Extract every line from the rows below and reproduce each one verbatim.

===============

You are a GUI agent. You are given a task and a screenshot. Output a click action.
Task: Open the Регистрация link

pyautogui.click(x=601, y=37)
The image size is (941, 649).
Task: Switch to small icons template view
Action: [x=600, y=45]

===============

§ **Exercise result**:
You are a GUI agent. You are given a task and a screenshot. Output a click action.
Task: Open the Регистрация link

pyautogui.click(x=601, y=37)
The image size is (941, 649).
Task: Switch to small icons template view
Action: [x=600, y=45]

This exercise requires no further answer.